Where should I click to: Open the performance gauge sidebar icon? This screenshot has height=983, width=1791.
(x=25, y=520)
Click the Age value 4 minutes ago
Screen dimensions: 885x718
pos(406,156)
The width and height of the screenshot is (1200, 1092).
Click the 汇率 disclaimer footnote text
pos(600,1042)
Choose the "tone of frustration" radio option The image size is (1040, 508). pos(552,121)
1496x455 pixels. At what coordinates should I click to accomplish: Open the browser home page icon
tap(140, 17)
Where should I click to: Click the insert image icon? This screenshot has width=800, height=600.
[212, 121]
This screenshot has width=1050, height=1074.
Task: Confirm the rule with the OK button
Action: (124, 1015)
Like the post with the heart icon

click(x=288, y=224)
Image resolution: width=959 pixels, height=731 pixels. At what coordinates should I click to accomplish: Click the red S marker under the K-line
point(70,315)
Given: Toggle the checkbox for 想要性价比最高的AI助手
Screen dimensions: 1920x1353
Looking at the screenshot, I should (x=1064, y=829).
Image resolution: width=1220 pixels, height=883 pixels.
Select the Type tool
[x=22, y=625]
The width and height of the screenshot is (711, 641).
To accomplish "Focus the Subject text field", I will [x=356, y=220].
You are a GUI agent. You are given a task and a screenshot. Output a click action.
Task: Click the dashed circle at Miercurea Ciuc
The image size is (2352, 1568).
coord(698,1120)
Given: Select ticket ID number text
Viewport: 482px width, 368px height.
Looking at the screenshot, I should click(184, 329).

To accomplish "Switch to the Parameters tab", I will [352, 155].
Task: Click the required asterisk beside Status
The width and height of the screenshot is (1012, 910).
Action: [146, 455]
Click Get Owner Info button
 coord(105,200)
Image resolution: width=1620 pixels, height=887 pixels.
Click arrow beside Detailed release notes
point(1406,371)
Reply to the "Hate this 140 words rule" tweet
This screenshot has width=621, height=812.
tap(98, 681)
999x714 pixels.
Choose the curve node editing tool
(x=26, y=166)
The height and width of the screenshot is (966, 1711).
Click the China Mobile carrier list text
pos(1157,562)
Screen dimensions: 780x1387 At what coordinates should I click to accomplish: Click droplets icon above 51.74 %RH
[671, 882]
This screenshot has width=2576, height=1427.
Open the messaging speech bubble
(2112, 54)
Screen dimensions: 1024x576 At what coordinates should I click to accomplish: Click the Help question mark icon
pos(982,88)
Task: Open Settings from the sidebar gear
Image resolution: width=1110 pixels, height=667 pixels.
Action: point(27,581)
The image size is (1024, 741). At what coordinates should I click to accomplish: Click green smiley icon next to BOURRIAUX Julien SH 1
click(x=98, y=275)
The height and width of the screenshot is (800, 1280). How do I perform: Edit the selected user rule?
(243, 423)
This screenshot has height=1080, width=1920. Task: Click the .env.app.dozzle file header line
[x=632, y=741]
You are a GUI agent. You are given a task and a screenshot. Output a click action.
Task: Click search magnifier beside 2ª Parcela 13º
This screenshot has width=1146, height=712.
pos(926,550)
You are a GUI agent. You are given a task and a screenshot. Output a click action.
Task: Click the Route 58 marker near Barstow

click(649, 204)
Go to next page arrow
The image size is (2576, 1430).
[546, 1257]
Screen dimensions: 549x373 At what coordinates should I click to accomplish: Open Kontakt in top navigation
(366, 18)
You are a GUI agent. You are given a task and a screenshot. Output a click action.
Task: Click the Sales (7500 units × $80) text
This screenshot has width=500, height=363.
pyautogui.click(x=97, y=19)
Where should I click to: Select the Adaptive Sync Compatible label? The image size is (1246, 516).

================================

### EXERCISE INSTRUCTIONS
Copy all of the records above, line for line, keeping every character unchanged.

### EXERCISE OUTPUT
Where should I click to: Open the performance gauge sidebar icon? This screenshot has height=983, width=1791.
(x=25, y=520)
Click the Age value 4 minutes ago
Screen dimensions: 885x718
pos(406,156)
The width and height of the screenshot is (1200, 1092).
Click the 汇率 disclaimer footnote text
pos(600,1042)
Choose the "tone of frustration" radio option The image size is (1040, 508). pos(552,121)
1496x455 pixels. At what coordinates should I click to accomplish: Open the browser home page icon
tap(140, 17)
Where should I click to: Click the insert image icon? This screenshot has width=800, height=600.
[212, 121]
This screenshot has width=1050, height=1074.
Task: Confirm the rule with the OK button
Action: (124, 1015)
Like the post with the heart icon

click(x=288, y=224)
Image resolution: width=959 pixels, height=731 pixels. At what coordinates should I click to accomplish: Click the red S marker under the K-line
point(70,315)
Given: Toggle the checkbox for 想要性价比最高的AI助手
Screen dimensions: 1920x1353
Looking at the screenshot, I should (x=1064, y=829).
Image resolution: width=1220 pixels, height=883 pixels.
Select the Type tool
[x=22, y=625]
The width and height of the screenshot is (711, 641).
To accomplish "Focus the Subject text field", I will [x=356, y=220].
You are a GUI agent. You are given a task and a screenshot. Output a click action.
Task: Click the dashed circle at Miercurea Ciuc
The image size is (2352, 1568).
coord(698,1120)
Given: Select ticket ID number text
Viewport: 482px width, 368px height.
Looking at the screenshot, I should click(184, 329).

To accomplish "Switch to the Parameters tab", I will [352, 155].
Task: Click the required asterisk beside Status
The width and height of the screenshot is (1012, 910).
Action: [146, 455]
Click Get Owner Info button
 coord(105,200)
Image resolution: width=1620 pixels, height=887 pixels.
Click arrow beside Detailed release notes
point(1406,371)
Reply to the "Hate this 140 words rule" tweet
This screenshot has width=621, height=812.
tap(98, 681)
999x714 pixels.
Choose the curve node editing tool
(x=26, y=166)
The height and width of the screenshot is (966, 1711).
Click the China Mobile carrier list text
pos(1157,562)
Screen dimensions: 780x1387 At what coordinates should I click to accomplish: Click droplets icon above 51.74 %RH
[671, 882]
This screenshot has width=2576, height=1427.
Open the messaging speech bubble
(2112, 54)
Screen dimensions: 1024x576 At what coordinates should I click to accomplish: Click the Help question mark icon
pos(982,88)
Task: Open Settings from the sidebar gear
Image resolution: width=1110 pixels, height=667 pixels.
Action: point(27,581)
The image size is (1024, 741). At what coordinates should I click to accomplish: Click green smiley icon next to BOURRIAUX Julien SH 1
click(x=98, y=275)
The height and width of the screenshot is (800, 1280). How do I perform: Edit the selected user rule?
(243, 423)
This screenshot has height=1080, width=1920. Task: Click the .env.app.dozzle file header line
[x=632, y=741]
You are a GUI agent. You are given a task and a screenshot. Output a click action.
Task: Click search magnifier beside 2ª Parcela 13º
This screenshot has width=1146, height=712.
pos(926,550)
You are a GUI agent. You are given a task and a screenshot. Output a click action.
Task: Click the Route 58 marker near Barstow

click(649, 204)
Go to next page arrow
The image size is (2576, 1430).
[546, 1257]
Screen dimensions: 549x373 At what coordinates should I click to accomplish: Open Kontakt in top navigation
(366, 18)
You are a GUI agent. You are given a task and a screenshot. Output a click action.
Task: Click the Sales (7500 units × $80) text
This screenshot has width=500, height=363.
pyautogui.click(x=97, y=19)
Where should I click to: Select the Adaptive Sync Compatible label? The image size is (1246, 516).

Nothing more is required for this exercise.